Collected data entries
- Opening Delimiter -
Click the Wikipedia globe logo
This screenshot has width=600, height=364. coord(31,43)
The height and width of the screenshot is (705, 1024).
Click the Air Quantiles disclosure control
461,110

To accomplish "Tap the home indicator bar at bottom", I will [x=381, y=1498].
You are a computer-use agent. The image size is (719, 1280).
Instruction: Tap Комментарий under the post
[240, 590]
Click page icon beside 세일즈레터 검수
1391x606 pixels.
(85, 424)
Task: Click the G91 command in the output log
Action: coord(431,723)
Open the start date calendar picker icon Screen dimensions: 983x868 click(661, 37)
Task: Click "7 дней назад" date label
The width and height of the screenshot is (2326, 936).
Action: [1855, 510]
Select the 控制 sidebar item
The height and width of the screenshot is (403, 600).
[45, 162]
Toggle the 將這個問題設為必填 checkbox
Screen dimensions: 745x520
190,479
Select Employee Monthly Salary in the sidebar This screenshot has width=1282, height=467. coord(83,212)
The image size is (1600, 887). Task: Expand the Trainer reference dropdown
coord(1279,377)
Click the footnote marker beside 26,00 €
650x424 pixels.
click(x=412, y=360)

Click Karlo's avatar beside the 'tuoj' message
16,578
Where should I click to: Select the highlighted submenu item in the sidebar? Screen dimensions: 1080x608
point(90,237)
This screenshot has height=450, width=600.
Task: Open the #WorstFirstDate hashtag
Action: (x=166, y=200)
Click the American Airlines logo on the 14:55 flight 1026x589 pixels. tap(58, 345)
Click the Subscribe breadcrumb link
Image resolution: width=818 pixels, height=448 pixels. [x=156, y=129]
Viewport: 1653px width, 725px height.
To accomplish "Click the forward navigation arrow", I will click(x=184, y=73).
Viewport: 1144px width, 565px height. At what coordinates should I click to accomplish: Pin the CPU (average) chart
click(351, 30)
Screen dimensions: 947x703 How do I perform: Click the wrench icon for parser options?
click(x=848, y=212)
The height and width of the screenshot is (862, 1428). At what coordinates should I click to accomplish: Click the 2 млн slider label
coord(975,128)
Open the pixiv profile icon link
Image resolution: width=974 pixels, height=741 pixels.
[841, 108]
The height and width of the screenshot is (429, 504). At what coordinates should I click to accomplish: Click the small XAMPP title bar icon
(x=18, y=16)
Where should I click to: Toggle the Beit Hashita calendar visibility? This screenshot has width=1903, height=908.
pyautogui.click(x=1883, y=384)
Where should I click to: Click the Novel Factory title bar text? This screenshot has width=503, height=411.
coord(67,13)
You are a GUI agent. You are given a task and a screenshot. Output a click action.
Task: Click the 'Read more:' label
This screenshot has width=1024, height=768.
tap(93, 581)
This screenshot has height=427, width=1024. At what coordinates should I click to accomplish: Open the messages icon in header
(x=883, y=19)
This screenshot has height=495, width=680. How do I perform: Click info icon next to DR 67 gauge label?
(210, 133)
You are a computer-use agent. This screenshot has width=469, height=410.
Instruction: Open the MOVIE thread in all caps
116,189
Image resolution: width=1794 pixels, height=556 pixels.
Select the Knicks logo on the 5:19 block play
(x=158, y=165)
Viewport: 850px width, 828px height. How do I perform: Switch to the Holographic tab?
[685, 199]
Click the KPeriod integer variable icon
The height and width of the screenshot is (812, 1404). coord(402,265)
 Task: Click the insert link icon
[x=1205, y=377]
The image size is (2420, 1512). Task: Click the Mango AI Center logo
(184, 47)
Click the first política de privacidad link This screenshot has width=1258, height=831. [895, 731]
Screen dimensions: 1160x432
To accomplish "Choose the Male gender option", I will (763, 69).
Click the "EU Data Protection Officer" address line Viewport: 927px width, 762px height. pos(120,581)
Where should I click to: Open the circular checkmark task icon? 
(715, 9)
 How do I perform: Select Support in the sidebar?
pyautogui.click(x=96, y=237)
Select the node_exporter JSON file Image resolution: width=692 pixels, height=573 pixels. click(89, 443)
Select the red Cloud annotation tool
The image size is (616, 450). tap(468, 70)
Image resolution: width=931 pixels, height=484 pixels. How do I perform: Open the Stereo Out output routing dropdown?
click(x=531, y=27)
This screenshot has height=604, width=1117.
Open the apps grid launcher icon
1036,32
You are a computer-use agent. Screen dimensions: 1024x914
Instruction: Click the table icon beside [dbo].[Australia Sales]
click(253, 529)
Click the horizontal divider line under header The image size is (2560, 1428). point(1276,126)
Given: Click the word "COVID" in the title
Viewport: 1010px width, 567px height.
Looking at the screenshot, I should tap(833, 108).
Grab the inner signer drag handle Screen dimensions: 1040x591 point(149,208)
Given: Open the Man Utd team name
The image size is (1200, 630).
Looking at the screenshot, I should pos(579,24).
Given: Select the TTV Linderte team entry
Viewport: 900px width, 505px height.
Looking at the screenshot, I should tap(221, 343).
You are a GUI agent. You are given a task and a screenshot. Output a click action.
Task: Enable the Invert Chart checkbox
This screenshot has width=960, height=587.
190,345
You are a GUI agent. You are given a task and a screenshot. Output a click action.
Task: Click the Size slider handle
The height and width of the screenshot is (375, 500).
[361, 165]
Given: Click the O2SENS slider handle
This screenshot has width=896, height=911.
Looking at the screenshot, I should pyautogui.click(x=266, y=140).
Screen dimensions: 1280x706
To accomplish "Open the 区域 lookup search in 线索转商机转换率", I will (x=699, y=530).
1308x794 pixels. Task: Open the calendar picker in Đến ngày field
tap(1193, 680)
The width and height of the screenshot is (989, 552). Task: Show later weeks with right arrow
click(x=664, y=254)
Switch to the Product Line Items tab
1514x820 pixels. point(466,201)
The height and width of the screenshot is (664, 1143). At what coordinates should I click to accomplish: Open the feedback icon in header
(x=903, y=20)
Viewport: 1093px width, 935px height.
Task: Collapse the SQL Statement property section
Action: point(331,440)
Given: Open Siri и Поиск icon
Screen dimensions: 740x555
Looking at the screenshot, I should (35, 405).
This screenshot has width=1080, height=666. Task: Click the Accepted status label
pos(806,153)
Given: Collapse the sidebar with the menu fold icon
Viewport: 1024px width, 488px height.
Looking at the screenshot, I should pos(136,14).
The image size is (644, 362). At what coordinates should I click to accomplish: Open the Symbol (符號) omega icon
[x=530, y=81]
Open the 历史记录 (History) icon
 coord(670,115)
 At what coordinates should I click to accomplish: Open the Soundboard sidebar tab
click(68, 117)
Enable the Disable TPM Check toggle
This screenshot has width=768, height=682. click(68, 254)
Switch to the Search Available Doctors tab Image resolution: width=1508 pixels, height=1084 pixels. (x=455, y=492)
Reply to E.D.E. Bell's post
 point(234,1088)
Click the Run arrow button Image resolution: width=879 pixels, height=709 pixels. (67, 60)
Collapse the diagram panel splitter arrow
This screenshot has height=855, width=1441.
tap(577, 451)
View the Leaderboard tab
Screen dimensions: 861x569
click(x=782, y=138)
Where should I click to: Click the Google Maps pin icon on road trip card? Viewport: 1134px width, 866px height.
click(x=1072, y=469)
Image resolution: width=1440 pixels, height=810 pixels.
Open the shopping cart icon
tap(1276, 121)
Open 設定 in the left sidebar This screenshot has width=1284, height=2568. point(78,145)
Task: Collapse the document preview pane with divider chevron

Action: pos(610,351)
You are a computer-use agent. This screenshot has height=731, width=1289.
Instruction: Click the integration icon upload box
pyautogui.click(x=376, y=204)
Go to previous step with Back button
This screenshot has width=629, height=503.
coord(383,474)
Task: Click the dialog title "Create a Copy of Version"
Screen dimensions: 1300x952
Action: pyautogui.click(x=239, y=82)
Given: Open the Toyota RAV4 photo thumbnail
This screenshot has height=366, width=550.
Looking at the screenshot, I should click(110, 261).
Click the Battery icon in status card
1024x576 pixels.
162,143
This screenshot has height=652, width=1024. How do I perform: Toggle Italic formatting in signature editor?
- Closing Delimiter -
- Aim of the task: Using the data above, repeat exactly the lines that begin at the line with "You are a computer-use agent. The" and end at the line with "Open the start", both ends included.

- Finished task:
You are a computer-use agent. The image size is (719, 1280).
Instruction: Tap Комментарий under the post
[240, 590]
Click page icon beside 세일즈레터 검수
1391x606 pixels.
(85, 424)
Task: Click the G91 command in the output log
Action: coord(431,723)
Open the start date calendar picker icon Screen dimensions: 983x868 click(661, 37)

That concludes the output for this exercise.